そもそも人間は社会的な動物のはずなのに、人はどうしてこれほどまでに対人恐怖的になり得るのだろうか? それが社会適応上望ましいのだろうか? 恐らくそうだろう。他者とは怖くてしかるべきものだ。私達が他者を怖がらないのは、たかをくくっているからだ。親しい友人Aさんと会う時はあまり緊張しないとしよう。すると「あのAさん」という安全なイメージを持っていて、それを投影するからである。

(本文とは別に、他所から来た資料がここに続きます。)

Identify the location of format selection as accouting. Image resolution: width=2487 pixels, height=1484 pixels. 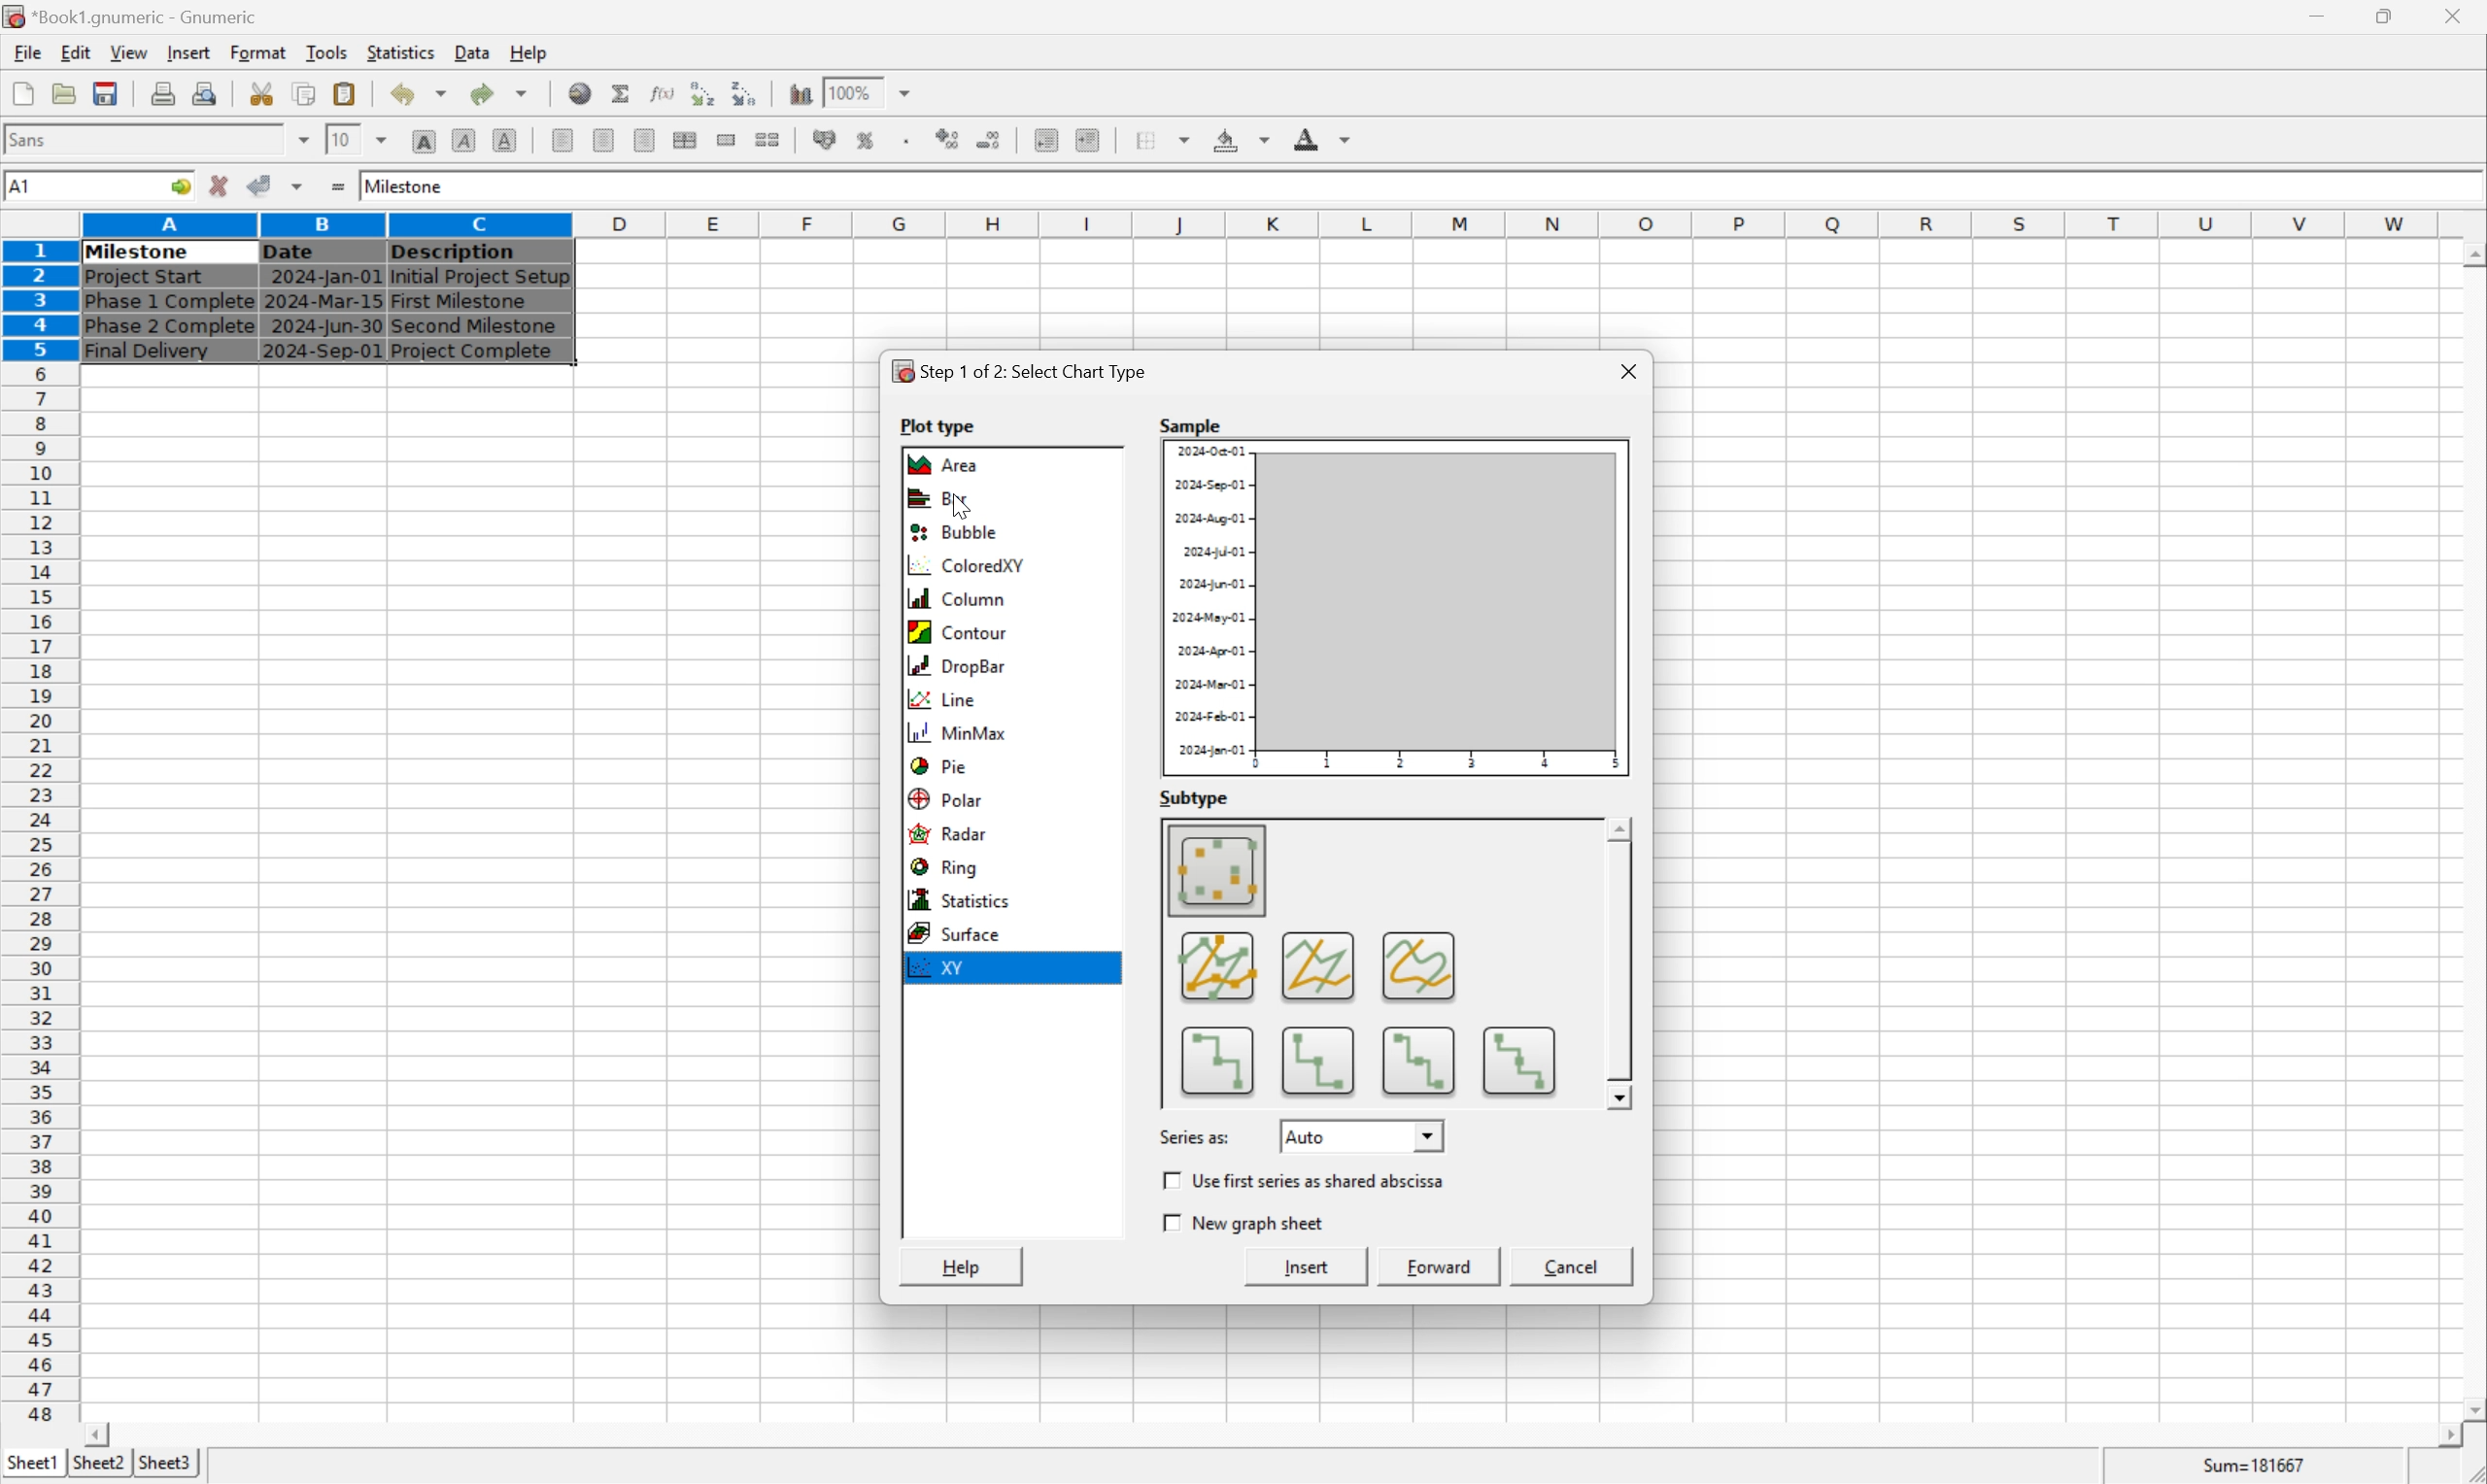
(827, 139).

極端な比喩だが、火星人が地球に到来したとしよう。火星代表として、地球側に正式に面会を求めて来たのだ。あなたはたまたま地球代表の外務大臣で、面会しなくてはならない。相手の姿かたちは知らされていない。どうやら私たちのような高度の知性を備えた生命体らしいということが分かっているだけだ。

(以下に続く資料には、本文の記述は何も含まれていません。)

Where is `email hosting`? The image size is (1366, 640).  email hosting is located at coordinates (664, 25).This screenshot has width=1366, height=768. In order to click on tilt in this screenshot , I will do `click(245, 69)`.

これは相当怖い話だ。火星人は幸い人に似た形をしているし、背格好も近いとしよう。いきなり10メートルの巨人と対面する必要はないのだ。そして顔のようなものを持ち、にこにこと愛想笑い(火星人なりに、である)を浮かべながら、握手を求めてくる。しかしそれで警戒を解くことは出来るだろうか。実は自分の周囲数十メートルの人類を殺傷するような武器を取り出すかもしれない。一挙手一投足に警戒をし、わずかな怪しい動きにも敏感に反応するに違いない。実際野生動物が他の動物に遭遇した時の反応は似たようなものだ。実際には私たちが遭遇する誰もがいつどのような形でこちらに危害を加えてこないとも限らない。しかしそれでは社会生活をやっていけないから、私達はこの警戒モードを一時的に「オフ」にして人と会っているのだ。そして私たちは時にはこのオフモードに入ることが出来なくなってしまう様な病態を知っている。例えばPTSDなどの場合には、誰と会っても警戒心を解くこと(警戒オフモードをオンにすること)が出来なくなり、家を出ることそのものが恐ろしいことになってしまう場合がある。
この様に考えると、先ほどの漫画の作者である当事者さんの気持ちもそれなりに分かるではないか。